OKS Zet Tychy mierzył się z znacznie wyżej notowaną Spartą Katowice. Tyszanie sprawili niespodziankę wygrywając 1:0 na terenie rywala.

Faworytem potyczki byli gospodarze, którzy na pewno liczyli na łatwą zdobycz punktową. Zespół Macieja Ludwiczaka jednak wysoko zawiesił poprzeczkę.

Sparta od początku gry miała przewagę i chętniej atakowała. Bardzo dobrze jednak dysponowana była obrona tyszan, która rozbijała ataki rywali. Kiedy katowiczanie już się przez nią przedarli to na wysokości zadania stawał Adrian Odyjewski.
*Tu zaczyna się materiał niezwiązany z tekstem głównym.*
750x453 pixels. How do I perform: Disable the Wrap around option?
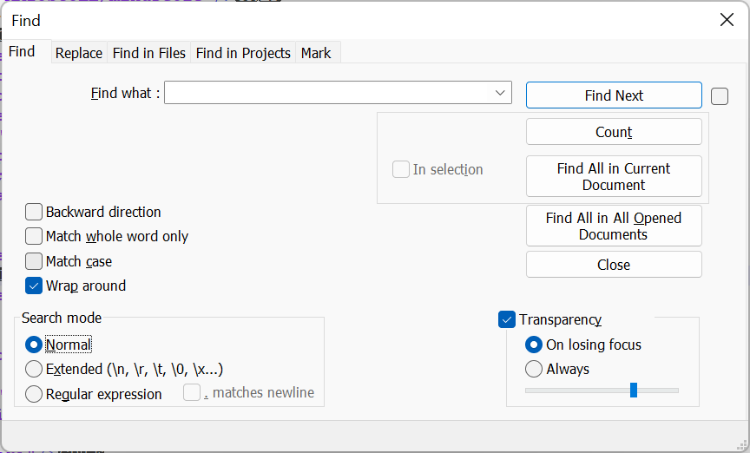coord(34,286)
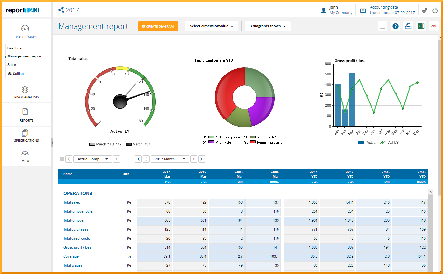Click the Create Diagram button

click(x=158, y=26)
14379680_1218714854861059_470773047659958393_o

Goście ograniczali się do kontrataków, których jednak było sporo. Dopiero jednak w 85. min. jeden z nich przyniósł zamierzony efekt. Piłkę z rzutu rożnego dośrodkował Michał Słonina, a piłkę do bramki skierował Paweł Lisiński. Gospodarze w końcówce rzucili się do odrabiania straty, ale Odyjewski tego dnia nie dał się zaskoczyć.

Sparta Katowice – OKS Zet Tychy 0:1 (0:0). Bramka: Lisiński.